One last thing I’ll repeat here is that while metrics are fantastic for smell tests, they are no replacement for actually inspecting an understanding an implementation, and a use case’s requirements.
Architecture and API
After laboriously trying to characterize the problem we’re trying to solve, and understanding the space of solutions, we can finally dip our toes into something verging on implementation.
Of late, I’ve been a fan of test-driven development. Like most engineers, I like to build things, and I found the notion of writing tests first to be cumbersome. By default, when I started programming professionally, I went ahead and did the standard test-after-development methodology (in spite of my professors in university telling me to do the opposite). Research seems to indicate that writing tests before implementing tend to result in fewer errors, higher test coverage, and generally higher quality code. Perhaps more importantly, I find that test-driven development helps to decompose the weighty problem of implementing an algorithm.
So what does this look like?
Instead of a monolithic ticket called “Implement NDT” (including tests), which would result in an addition of several thousand lines of code (something more or less impossible to effectively review), we can instead break up the problem into something a little bit more tenable:
Write out the classes and public methods for the algorithm (aka architecture)
Write the test cases for the algorithm using the public API (they should fail!)

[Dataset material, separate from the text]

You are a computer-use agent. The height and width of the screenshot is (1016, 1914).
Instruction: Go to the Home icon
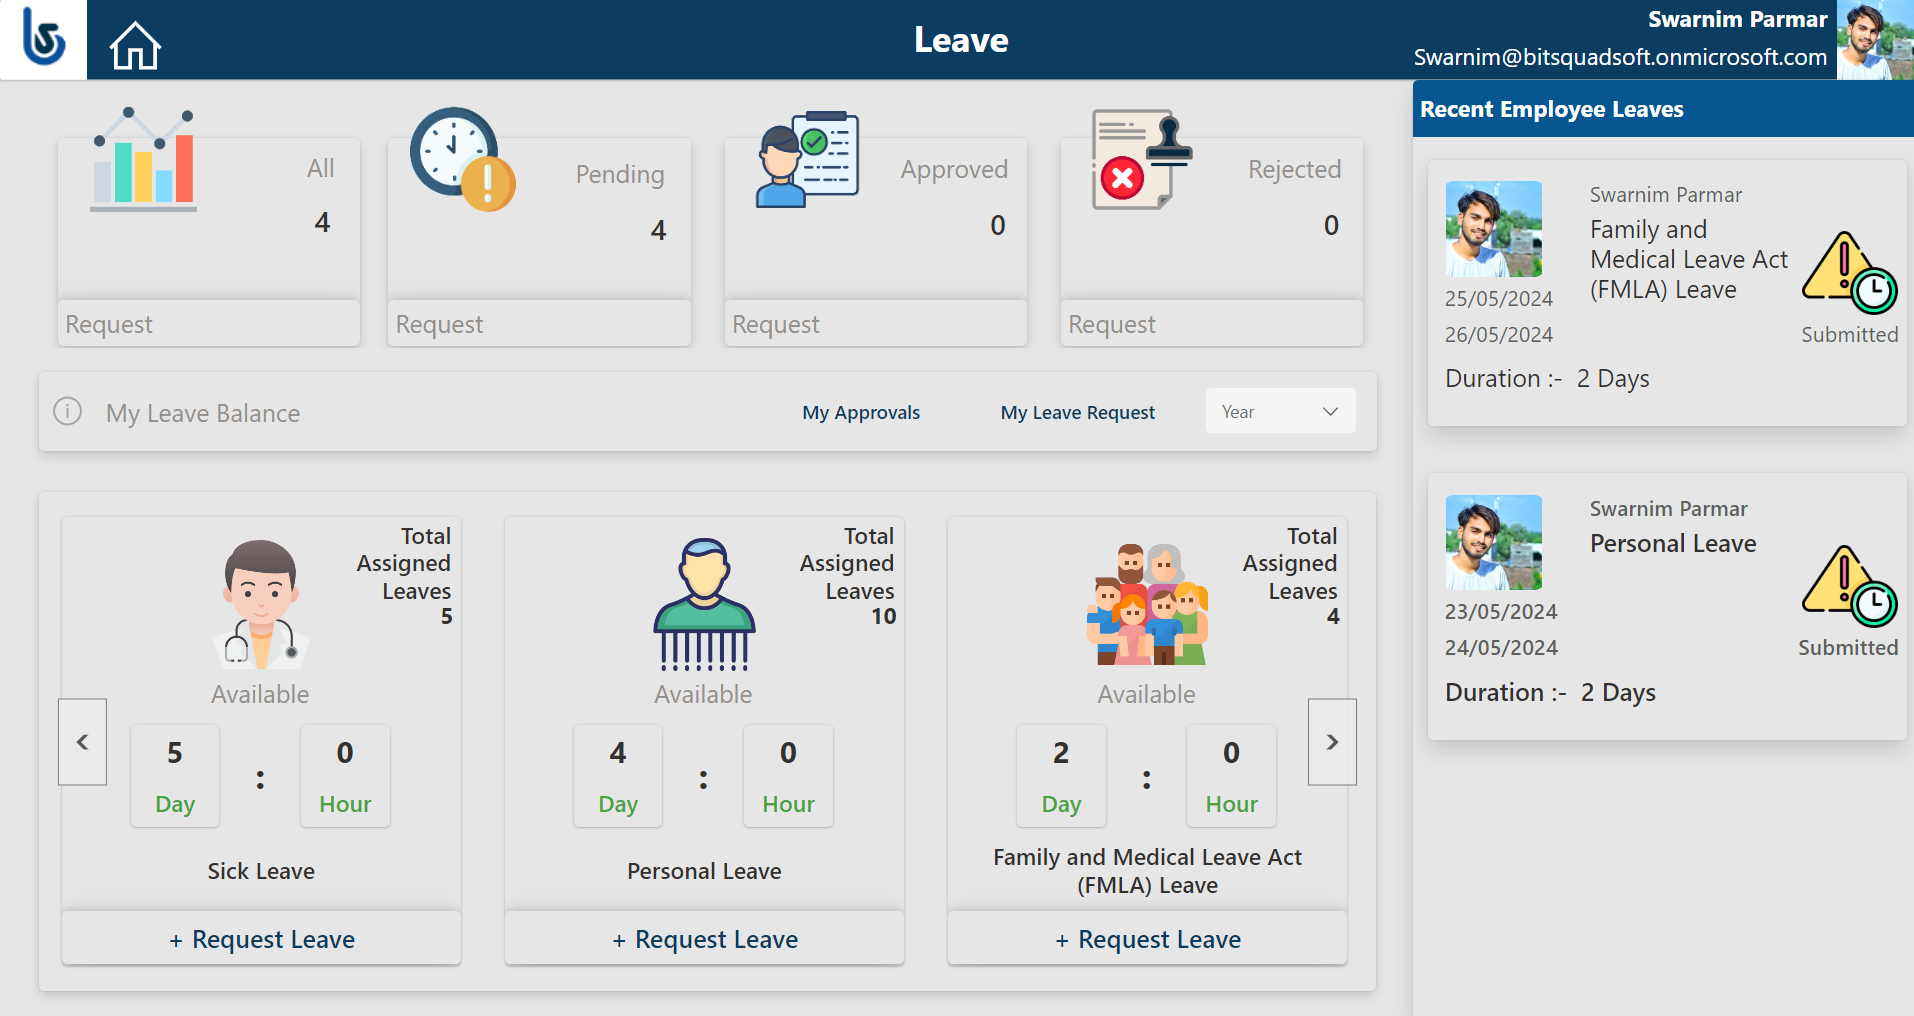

Implement the algorithm logic
The first step, then, is unequivocally to write out the architecture and API for an algorithm. I’ll talk about the other steps in another post.

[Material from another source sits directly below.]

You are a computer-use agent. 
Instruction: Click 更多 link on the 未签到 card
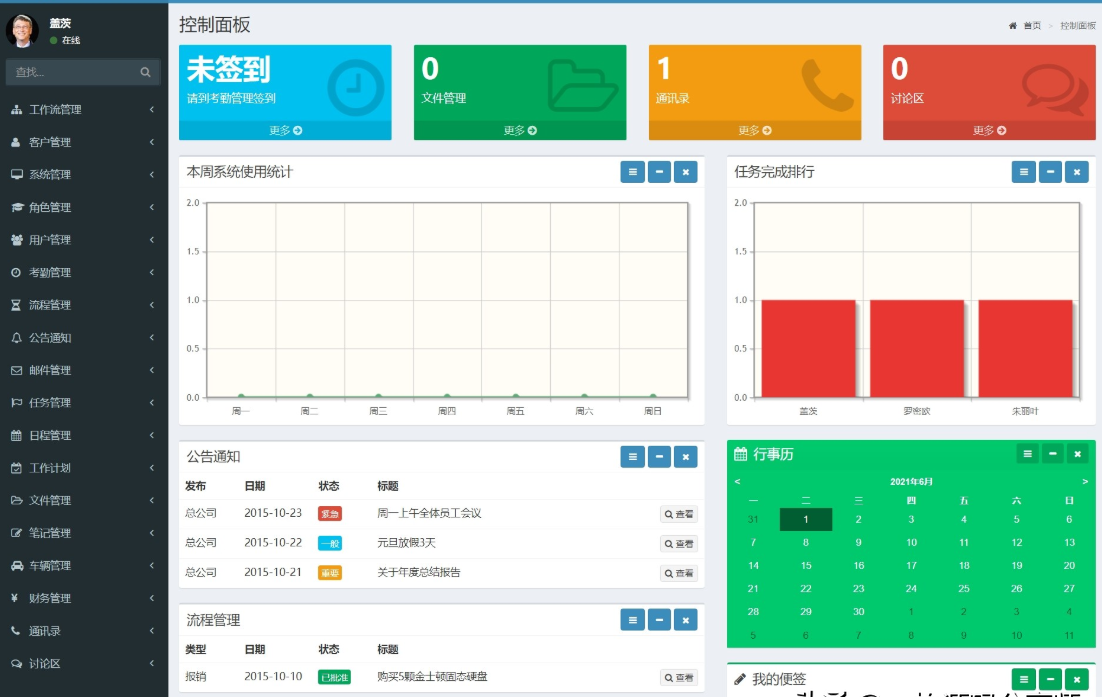285,131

While there are a lot of works that tell you how to “do architecture”, that mostly tells me that designing a software architecture is a bit of a black art. Personally, the way I like to think about software architecture is drawing boundaries between concepts, and trying to characterize the degrees of freedom in a problem statement and solution method in terms of concepts.
What are the degrees of freedom in NDT then?
Our literature review tells us that there are different ways of representing the scan or observation (i.e. P2D-NDT and D2D-NDT). Similarly, our high-level design document tells us that we have multiple ways of representing the map (i.e. static, or dynamic), so that too is a degree of freedom. More recent literature also tells us that the optimization problem can be modified. Even then, we see from comparing a practical implementation and the literature that even the details of the optimization solver can vary.
And the list goes on and on.
For our first pass design, we settled on the following concepts:
Algorithm and node interfaces
With some subdivision within.
The ultimate hope for an architecture is that it is extensible and maintainable. Whether our proposed architecture fulfills this hope is something only time will tell.
It needs repeating that what was represented here was only the first pass through the design phase. It has been famously said that no battle plan survives an encounter with the enemy, and the same is very much true with software design. The ultimate failure of the waterfall model came from the assumption that the specification and design were implemented perfectly. Needless to say, no specification or design is perfect, and as implementation and testing occur, flaws will be discovered, and amendments will have to be made to the designs and documents outlined here.
And that’s fine. We as engineers aren’t our work, and all we can try to do is iterate our way towards more perfect systems. With all the words produced for the development of NDT, I think we’ve made a good first step.